# Governo nega ter pedido flexibilização de regras sanitárias à UE; entenda

> O Ministério da Agricultura e Pecuária (Mapa) negou ter solicitado flexibilização das regras sanitárias da União Europeia. A pasta classificou a exigência de comprovação prévia de antimicrobianos como inaceitável e aguarda resposta conclusiva do bloco europeu sobre o impasse comercial.

*Blog Sem Juízo · Destaques · 24 de julho de 2026 · Dani Quaresma*

O Ministério da Agricultura e Pecuária (Mapa) negou ter solicitado flexibilização das regras sanitárias da União Europeia.
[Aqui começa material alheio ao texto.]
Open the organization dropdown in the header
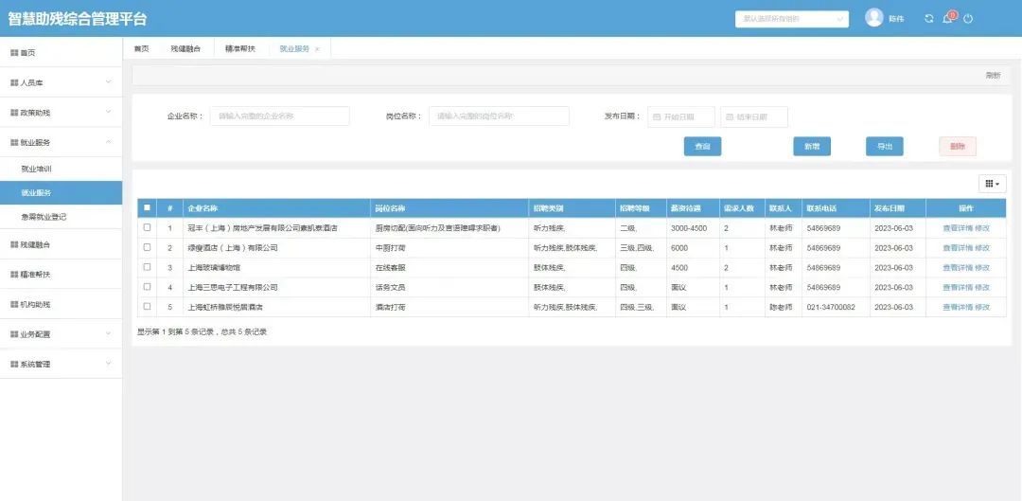The image size is (1022, 501). point(791,19)
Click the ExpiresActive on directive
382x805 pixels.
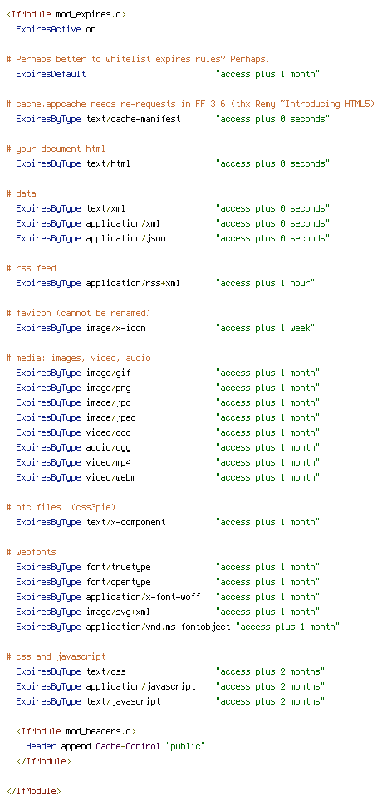(x=56, y=29)
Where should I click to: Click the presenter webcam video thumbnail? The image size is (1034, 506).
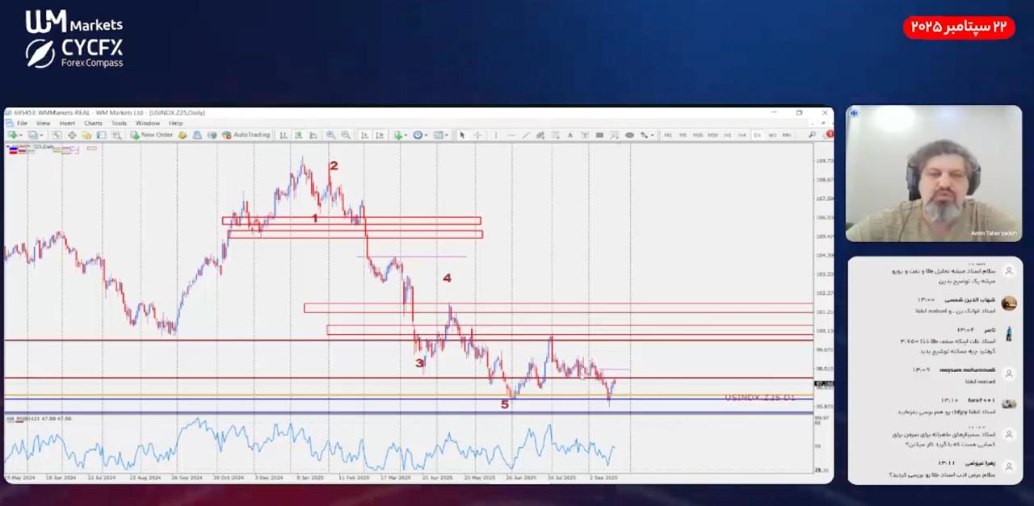(x=934, y=174)
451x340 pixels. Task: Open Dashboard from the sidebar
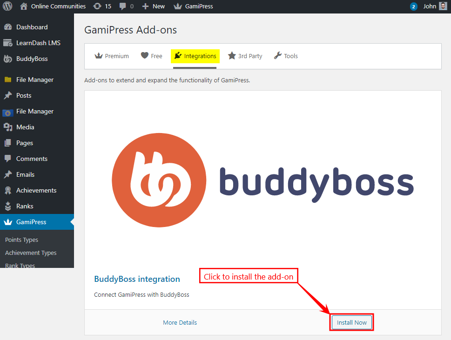pyautogui.click(x=32, y=27)
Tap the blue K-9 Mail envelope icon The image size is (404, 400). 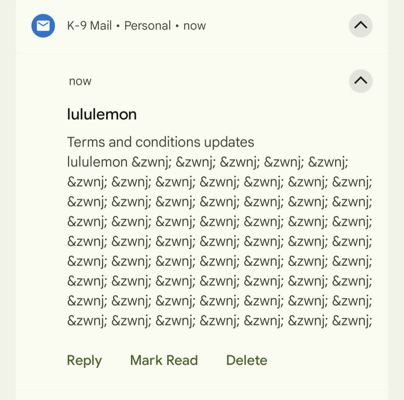(43, 26)
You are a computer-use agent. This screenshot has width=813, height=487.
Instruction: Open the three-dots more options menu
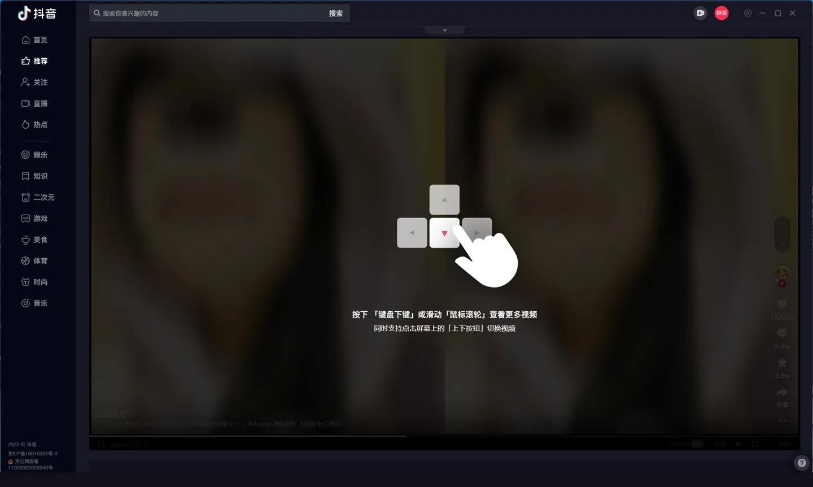pos(782,421)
Em nota, a pasta classificou a cobrança de comprovação prévia de antimicrobianos como 'inaceitável' e aguarda resposta conclusiva do bloco. Sem acordo, expor

O Ministério da Agricultura e Pecuária (Mapa) declarou, nesta quinta-feira (23.jul.2026), que aguarda uma resposta conclusiva da União Europeia sobre as regras sanitárias para o controle de antimicrobianos na produção animal. Em nota, a pasta negou ter solicitado qualquer flexibilização das exigências do bloco.

O governo brasileiro nega ter pedido flexibilização das regras sanitárias à União Europeia. O Ministério da Agricultura classifica a exigência de comprovação prévia de antimicrobianos como 'inaceitável' e defende cumprimento progressivo. Sem acordo, as exportações de carne podem ser suspensas a partir de 3 de setembro.

## O que está em jogo nas exportações de carne

No início de junho, a União Europeia retirou o Brasil da lista de países considerados aptos a cumprir as regras sanitárias para antimicrobianos. Com isso, as exportações brasileiras de carne e outros produtos de origem animal para o bloco poderão ser suspensas a partir de 3 de setembro, caso o impasse não seja resolvido.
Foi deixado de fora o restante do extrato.